Stored dataset items
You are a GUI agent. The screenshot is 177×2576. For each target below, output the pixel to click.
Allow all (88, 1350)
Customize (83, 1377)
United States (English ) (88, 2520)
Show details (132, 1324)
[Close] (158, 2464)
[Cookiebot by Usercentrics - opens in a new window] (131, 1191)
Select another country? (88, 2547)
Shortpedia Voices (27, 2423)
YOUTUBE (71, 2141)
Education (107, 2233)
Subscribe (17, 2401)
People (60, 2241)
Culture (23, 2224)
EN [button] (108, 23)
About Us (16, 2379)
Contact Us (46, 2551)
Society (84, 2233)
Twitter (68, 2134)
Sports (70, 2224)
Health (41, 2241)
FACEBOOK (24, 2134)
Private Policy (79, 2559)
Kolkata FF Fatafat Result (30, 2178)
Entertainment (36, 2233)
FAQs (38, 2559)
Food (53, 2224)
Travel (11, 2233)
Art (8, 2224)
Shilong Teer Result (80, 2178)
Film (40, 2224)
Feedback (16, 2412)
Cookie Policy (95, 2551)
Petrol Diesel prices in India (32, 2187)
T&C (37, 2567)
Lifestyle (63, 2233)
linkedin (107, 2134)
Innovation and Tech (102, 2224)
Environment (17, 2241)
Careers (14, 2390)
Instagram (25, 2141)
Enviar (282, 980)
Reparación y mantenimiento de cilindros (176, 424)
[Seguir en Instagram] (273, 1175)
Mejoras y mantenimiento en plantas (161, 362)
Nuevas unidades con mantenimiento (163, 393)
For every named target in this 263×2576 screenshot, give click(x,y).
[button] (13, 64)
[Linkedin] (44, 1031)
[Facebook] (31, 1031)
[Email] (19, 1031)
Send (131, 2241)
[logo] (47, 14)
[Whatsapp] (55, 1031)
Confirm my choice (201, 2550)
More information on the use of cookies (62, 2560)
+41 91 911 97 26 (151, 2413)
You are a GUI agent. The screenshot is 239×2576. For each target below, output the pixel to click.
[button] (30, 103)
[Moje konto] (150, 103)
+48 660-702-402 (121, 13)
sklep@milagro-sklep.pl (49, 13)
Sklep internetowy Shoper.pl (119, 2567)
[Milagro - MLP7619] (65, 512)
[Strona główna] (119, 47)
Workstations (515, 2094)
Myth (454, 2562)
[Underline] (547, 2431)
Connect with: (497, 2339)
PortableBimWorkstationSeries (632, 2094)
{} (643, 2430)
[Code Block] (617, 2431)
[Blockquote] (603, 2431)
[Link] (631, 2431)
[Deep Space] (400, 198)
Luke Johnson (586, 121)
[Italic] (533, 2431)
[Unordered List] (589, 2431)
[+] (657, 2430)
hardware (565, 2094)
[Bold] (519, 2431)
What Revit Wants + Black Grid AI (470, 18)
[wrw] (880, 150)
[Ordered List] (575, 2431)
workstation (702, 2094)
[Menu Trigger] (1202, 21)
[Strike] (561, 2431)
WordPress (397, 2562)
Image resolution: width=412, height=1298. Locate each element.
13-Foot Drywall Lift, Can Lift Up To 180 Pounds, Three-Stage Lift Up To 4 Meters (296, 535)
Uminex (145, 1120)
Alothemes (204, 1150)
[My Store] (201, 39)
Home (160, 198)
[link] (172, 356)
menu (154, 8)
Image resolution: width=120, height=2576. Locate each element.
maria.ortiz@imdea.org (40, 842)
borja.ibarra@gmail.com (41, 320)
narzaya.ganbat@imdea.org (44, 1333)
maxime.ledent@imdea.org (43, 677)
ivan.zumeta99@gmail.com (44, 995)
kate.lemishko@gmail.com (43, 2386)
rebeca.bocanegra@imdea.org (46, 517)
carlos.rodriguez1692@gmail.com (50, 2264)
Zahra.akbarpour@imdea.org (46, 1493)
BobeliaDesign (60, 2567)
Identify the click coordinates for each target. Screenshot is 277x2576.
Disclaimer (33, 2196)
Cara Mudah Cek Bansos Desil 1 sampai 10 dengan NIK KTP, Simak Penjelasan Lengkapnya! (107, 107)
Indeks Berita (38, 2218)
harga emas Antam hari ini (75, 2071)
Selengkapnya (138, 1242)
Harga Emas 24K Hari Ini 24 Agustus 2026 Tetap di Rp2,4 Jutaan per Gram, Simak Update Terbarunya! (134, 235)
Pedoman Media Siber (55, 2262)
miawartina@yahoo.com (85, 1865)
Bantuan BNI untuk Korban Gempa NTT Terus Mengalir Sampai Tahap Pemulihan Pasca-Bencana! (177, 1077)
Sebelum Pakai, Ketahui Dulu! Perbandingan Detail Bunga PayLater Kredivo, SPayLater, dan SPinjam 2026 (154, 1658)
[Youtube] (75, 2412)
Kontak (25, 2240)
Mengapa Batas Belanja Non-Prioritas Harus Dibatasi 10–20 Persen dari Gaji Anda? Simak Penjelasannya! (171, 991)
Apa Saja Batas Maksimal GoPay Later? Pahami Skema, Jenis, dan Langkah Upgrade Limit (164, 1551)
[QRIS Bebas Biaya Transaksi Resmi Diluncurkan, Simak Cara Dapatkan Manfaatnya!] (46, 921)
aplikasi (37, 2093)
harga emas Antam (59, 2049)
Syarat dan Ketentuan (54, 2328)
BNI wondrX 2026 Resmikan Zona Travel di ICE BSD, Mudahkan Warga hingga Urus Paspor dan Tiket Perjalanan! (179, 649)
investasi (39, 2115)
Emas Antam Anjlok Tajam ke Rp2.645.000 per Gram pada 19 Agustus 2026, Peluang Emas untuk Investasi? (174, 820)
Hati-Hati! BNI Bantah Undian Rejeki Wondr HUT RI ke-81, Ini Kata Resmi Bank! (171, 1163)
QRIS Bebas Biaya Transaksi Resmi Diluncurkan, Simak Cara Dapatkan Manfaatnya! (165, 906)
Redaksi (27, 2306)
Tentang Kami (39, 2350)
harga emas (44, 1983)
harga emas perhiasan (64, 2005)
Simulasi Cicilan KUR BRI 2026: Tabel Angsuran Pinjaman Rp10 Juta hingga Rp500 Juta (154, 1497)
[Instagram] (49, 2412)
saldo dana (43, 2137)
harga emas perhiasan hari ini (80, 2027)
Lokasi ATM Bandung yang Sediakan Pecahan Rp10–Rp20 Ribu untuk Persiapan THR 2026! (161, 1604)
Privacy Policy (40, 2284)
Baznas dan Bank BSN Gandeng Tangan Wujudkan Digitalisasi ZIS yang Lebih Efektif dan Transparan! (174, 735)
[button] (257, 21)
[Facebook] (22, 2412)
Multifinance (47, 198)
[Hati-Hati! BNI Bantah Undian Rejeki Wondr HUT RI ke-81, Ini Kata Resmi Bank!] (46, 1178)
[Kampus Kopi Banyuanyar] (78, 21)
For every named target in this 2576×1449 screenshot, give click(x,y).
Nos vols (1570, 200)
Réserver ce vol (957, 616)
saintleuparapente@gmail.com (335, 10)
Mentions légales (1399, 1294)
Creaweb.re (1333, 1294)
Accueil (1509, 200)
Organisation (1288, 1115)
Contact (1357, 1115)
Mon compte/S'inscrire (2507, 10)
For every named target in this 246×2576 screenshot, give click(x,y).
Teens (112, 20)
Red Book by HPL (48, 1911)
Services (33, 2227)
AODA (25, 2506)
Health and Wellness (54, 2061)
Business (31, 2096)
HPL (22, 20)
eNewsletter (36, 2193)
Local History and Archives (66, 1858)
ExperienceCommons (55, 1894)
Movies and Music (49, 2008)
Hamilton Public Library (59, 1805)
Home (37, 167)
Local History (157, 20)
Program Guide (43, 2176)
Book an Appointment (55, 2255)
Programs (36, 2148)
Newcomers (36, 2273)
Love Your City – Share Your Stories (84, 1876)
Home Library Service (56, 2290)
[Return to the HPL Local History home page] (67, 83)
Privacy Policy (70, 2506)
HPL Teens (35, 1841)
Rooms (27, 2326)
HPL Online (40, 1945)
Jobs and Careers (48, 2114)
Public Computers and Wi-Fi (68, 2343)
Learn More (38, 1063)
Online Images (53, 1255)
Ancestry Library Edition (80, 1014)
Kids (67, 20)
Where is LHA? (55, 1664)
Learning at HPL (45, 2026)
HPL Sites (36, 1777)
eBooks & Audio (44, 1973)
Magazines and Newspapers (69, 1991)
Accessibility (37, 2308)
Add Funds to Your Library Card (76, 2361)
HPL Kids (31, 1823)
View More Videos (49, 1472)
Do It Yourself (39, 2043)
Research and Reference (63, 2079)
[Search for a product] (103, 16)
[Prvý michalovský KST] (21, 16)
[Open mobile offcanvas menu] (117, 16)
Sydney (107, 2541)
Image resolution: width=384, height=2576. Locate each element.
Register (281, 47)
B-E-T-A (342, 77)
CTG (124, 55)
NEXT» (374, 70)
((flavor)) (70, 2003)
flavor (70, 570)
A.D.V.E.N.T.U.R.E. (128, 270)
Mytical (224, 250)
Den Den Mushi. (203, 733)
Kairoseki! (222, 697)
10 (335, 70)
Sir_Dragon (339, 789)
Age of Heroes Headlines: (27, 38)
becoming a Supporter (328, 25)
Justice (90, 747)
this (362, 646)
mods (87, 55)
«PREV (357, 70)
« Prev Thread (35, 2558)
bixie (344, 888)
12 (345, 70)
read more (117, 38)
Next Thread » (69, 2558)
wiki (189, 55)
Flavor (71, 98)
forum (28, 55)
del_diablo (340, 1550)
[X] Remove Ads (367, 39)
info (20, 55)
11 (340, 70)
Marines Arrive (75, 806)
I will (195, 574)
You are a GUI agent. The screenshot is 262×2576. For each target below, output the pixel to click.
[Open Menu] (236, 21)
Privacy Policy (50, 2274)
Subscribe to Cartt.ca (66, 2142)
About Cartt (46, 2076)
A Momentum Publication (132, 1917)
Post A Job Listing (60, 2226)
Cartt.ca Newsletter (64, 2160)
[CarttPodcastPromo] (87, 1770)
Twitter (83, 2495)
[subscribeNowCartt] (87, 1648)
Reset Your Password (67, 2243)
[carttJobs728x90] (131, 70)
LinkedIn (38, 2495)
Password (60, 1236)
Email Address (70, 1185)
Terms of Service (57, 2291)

■ **EXERCISE**
From the entries above, write out only the lines starting at the line that holds "Alothemes (204, 1150)" and ending at the line that holds "Zahra.akbarpour@imdea.org (46, 1493)", keeping both and matching them exactly.

■ **ANSWER BOX**
Alothemes (204, 1150)
[My Store] (201, 39)
Home (160, 198)
[link] (172, 356)
menu (154, 8)
Image resolution: width=120, height=2576. Locate each element.
maria.ortiz@imdea.org (40, 842)
borja.ibarra@gmail.com (41, 320)
narzaya.ganbat@imdea.org (44, 1333)
maxime.ledent@imdea.org (43, 677)
ivan.zumeta99@gmail.com (44, 995)
kate.lemishko@gmail.com (43, 2386)
rebeca.bocanegra@imdea.org (46, 517)
carlos.rodriguez1692@gmail.com (50, 2264)
Zahra.akbarpour@imdea.org (46, 1493)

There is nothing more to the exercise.